Between 2004 and 2008, insurers rescinded 1,464 health policies or certificates based on conditions that were not diagnosed before the insureds applied for coverage.
The Regulatory Framework Task Force at the National Association of Insurance Commissioners, Kansas City, Mo., has published that figure in a draft summary of results from a recent rescission data call.
The task force sent the data call in October to 52 companies that wrote individual major medical policies or individually underwritten certificates from 2004 to 2008. The 46 companies that responded covered about 70% of the people covered by individual major medical policies during the period studied.
The task force ended up exempting 3 companies that did not write the kind of coverage subject to the study, and one state decided not to participate, because its companies had already responded to a similar survey conducted by Rep. Henry Calif, D-Calif., in October 2008.
The insurers that did participate said they had rescinded 27,246 of 6.7 million health policies issued during the period study, which translated into a rescission rate of about 3.7 rescissions for every 1,000 policies or certificates written, task force officials report.
All but 3 of the 1,464 policies that were rescinded due to conditions diagnosed after insureds had applied for coverage were rescinded during the policies’ contestability periods, officials report.
About 13% of the insureds who lost their coverage due to conditions that were diagnosed after they applied for coverage were psychiatric conditions.

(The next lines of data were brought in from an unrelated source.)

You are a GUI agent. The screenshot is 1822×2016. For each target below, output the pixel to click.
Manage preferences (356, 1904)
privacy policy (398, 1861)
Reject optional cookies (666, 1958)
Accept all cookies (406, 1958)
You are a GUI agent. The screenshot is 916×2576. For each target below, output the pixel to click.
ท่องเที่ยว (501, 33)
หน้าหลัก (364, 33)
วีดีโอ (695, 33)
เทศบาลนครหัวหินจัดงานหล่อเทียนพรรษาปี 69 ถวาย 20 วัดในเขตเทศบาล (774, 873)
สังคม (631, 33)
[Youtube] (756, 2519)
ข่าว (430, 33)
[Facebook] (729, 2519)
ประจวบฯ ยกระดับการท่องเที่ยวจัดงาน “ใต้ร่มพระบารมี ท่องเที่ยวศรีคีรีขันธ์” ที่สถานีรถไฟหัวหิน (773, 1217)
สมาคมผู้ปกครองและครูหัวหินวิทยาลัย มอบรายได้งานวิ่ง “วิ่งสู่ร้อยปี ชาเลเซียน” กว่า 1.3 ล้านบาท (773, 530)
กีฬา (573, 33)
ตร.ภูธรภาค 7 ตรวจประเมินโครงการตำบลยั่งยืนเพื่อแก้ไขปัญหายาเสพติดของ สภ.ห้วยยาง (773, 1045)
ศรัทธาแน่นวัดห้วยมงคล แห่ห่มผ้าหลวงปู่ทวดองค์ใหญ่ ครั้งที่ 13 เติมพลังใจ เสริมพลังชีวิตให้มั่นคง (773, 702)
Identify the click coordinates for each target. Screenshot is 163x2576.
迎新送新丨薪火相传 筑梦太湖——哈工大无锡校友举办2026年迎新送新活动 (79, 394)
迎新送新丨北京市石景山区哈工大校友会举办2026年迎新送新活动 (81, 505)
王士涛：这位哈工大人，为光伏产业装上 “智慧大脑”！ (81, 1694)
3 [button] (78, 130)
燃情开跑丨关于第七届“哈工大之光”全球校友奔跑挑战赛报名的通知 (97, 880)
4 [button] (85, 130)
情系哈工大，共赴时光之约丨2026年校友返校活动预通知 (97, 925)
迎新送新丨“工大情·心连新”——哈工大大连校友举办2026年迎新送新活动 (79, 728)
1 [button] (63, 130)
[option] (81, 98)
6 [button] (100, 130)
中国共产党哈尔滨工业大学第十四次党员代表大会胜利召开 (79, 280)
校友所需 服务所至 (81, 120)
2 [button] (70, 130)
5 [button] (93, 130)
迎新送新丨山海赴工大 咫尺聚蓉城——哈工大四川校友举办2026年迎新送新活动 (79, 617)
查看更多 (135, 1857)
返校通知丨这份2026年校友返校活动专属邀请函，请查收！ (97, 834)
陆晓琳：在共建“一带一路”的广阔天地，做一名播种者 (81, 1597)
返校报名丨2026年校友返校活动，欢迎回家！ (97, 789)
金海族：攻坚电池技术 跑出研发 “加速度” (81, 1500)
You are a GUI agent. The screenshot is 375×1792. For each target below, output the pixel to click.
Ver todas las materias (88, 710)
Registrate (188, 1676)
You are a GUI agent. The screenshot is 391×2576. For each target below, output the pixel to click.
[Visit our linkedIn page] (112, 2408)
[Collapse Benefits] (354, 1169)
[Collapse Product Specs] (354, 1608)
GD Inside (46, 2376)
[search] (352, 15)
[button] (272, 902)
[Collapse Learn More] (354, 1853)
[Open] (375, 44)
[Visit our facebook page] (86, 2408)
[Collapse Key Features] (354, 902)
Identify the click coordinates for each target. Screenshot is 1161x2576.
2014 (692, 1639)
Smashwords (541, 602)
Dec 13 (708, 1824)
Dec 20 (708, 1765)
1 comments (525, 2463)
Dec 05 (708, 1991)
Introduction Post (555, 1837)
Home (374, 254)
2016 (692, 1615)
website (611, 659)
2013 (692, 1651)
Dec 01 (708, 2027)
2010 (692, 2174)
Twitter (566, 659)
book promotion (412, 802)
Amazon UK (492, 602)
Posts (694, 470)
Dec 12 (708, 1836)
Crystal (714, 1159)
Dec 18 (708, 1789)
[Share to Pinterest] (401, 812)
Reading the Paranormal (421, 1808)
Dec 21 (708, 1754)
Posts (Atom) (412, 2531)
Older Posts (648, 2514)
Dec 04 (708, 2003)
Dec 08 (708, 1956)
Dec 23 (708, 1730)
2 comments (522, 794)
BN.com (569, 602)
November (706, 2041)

Other common reasons were muscuskeletal problems, substance abuse, high blood pressure, height and weight issues, gynecological problems, hepatitis or abnormal liver tests, and “symptoms, signs and ill-defined conditions.”
Task force officials argue in the draft that insurers that sell individually written medical coverage need the ability to rescind policies and certificates.
“It is important for companies to have the right to rescind a policy if the information provided by an applicant is both fraudulently misrepresented, and material to the condition for which coverage is being sought,” the task force officials write in the draft. “This serves not only to protect the company, but also to protect their customer base, whose premiums are based on the collective experience of the book of business.”